Highlight the lack of transparency on reporting outages and that's a start. If your MPLS or ISP provider operated in the save way. The company wouldn't accept it
My company is not going to spend hundreds of thousands of dollars or more, and months or even years of effort, and add additional constraints to the given pool of candidates we are hiring for, to migrate to GCP or Azure or DigitalOcean or Hetzner or wherever is considered more trendy than AWS right now due to "a lack of transparency" lmao. I would look completely incompetent to even suggest the idea to anyone internally.

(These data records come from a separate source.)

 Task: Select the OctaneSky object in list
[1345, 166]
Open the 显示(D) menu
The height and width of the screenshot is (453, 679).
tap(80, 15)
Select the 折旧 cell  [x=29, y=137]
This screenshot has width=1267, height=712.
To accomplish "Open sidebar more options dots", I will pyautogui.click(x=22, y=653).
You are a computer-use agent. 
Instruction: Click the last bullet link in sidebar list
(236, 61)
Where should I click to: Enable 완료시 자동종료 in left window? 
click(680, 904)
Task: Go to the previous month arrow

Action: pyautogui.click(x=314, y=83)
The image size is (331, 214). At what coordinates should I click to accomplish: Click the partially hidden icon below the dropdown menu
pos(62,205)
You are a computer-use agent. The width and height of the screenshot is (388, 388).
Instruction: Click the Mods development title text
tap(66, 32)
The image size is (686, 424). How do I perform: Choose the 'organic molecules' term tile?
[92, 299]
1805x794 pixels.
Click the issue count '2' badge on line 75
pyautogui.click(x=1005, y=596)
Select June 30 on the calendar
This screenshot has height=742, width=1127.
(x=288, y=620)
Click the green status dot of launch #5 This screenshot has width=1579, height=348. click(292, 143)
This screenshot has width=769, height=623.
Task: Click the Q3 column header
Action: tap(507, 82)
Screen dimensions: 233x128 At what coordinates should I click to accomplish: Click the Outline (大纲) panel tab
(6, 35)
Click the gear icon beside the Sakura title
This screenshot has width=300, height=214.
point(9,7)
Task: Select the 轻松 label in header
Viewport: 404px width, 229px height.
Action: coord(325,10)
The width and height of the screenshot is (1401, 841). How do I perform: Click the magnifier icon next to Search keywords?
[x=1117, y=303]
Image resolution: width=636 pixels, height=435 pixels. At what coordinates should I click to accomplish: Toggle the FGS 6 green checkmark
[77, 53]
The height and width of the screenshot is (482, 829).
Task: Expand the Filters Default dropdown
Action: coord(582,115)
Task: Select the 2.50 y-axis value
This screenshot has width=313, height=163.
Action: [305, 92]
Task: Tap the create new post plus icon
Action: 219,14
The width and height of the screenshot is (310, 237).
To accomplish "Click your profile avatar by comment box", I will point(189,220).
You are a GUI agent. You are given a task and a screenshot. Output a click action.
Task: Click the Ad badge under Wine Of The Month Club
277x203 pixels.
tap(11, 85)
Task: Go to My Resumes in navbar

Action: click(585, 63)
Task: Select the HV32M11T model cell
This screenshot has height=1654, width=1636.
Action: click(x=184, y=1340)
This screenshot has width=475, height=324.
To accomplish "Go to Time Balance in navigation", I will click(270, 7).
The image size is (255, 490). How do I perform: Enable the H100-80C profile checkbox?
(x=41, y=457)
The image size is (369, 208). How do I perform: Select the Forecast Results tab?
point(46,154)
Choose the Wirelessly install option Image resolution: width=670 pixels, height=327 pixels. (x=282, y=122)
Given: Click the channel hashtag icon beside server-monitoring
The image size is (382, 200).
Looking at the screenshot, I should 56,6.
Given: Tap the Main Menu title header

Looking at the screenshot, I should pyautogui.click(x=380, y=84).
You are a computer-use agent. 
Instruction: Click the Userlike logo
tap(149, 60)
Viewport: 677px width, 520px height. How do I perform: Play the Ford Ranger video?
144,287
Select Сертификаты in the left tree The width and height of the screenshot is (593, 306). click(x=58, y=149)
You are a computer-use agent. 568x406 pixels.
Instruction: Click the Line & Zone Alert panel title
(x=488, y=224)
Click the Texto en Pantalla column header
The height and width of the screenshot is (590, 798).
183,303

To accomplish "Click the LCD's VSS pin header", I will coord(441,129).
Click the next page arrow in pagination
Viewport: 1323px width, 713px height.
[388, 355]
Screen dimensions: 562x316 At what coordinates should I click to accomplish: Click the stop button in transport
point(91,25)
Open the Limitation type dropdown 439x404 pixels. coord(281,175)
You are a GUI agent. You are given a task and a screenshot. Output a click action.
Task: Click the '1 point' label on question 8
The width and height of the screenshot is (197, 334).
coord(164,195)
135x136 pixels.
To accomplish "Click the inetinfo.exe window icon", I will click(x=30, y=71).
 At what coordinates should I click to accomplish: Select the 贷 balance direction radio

But your company is willing to accept poor service and as a result spend more money with the same provider to ensure continuity. So essentially you reward Aws hiding their stats. As they can claim high uptime figures and when an outage happens it's the users fault for not spending enough money with them to have many many instances around the availability zones to ensure your covered the Aws mess up. I get it redundancy is needed in systems but lack of proper reporting message users are forced to over spend our of fear. It's a great business model. Hook the clients in with lies and then get them to reward you for hiding facts. Clearly your company has money to burn wasting it like this. Every one knows they lie and are blatant about it why is it tolerated. As I said I don't see other enterprise providers getting away with this kinda behaviour towards clients
If you are willing to host your critical infra on some dodgy startup alternative that might go away in 3 months because you refuse to bend on your personal values and separate them from what the typical organization actually cares about, best of luck. I know HN tends to loves the underdog, but there is a time and place for that, and a time and place to accept what you need to do to keep your services online.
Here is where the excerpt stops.